Hace tres meses reinicié operaciones en mi club LadiesNight siguiendo los protocolos de bioseguridad recomendados por las autoridades. Han sido tres meses ininterrumpidos en los que he estado expuesto con mis colaboradores a manejo de público en un ambiente cerrado.

Sin embargo, a la fecha –y doy gracias a Dios por ello- ni yo ni ninguno de mis colaboradores hemos presentado algún tipo de síntoma asociado con el virus pandémico. La significativa cantidad de personas y nuestras interacciones con ellas me hace concluir que la probabilidad de no contagiarse en todo este tiempo es casi que cero. Y más aún teniendo en cuenta el creciente número de casos reportados en la ciudad que han hecho modificar la alerta de naranja a roja.
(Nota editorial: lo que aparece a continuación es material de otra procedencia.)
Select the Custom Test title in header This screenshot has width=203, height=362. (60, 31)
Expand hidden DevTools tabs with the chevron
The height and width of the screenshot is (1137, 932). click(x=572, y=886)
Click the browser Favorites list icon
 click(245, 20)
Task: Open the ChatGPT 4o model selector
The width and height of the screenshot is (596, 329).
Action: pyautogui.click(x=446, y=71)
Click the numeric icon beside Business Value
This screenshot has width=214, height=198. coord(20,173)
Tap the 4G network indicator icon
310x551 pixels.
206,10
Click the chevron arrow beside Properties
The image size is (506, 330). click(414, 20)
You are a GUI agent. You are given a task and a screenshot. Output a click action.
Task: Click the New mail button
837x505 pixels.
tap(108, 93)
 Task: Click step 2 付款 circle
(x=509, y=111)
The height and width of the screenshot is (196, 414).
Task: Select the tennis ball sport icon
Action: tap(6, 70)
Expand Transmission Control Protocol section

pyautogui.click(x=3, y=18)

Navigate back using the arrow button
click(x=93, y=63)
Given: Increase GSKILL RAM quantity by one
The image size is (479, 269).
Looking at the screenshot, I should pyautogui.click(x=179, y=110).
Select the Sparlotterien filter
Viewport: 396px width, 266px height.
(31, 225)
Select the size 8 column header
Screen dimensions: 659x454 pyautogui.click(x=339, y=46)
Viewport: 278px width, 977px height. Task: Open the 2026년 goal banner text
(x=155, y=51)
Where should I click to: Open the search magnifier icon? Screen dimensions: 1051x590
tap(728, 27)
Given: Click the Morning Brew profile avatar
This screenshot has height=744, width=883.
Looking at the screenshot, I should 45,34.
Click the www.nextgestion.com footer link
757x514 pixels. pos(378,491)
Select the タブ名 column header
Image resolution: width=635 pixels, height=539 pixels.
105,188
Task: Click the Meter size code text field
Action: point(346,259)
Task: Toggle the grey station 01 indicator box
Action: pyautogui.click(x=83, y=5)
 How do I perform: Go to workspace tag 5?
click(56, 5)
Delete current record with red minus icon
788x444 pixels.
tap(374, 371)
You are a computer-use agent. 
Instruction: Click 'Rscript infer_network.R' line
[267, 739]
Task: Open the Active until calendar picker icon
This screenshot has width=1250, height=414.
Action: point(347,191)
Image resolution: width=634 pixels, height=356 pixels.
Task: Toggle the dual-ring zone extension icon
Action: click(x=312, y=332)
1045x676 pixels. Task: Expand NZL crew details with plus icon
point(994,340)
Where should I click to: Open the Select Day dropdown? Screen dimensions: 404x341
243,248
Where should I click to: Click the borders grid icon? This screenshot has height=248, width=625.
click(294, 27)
Reflexioné un momento sobre este inconcebible hecho y me pregunté si tal vez el consumo de alcohol tenga algo que ver.

Con mucha curiosidad indagué entre un grupo de empresarios que forman parte de la industria del entretenimiento nocturno preguntándoles concretamente si ellos o sus trabajadores habían sido infectados desde que reiniciaron operaciones. Mi sorpresa fue mayúscula cuando me contestaron con un “no”. Publiqué entonces un tweet y una clienta me escribió jocosamente -pero en serio- que, en un paseo familiar a una finca, toda su familia se contagió menos el tío alcohólico.

No quiero ser irresponsable ni aventurar conclusiones, pero sí dejar sobre la mesa una hipótesis que merece ser examinada y evaluada con mayor rigor. La presunción de que tal vez un poco de alcohol en la garganta –así su graduación sea mucho menor de setenta- puede llegar a convertirse en una barrera de contención del virus.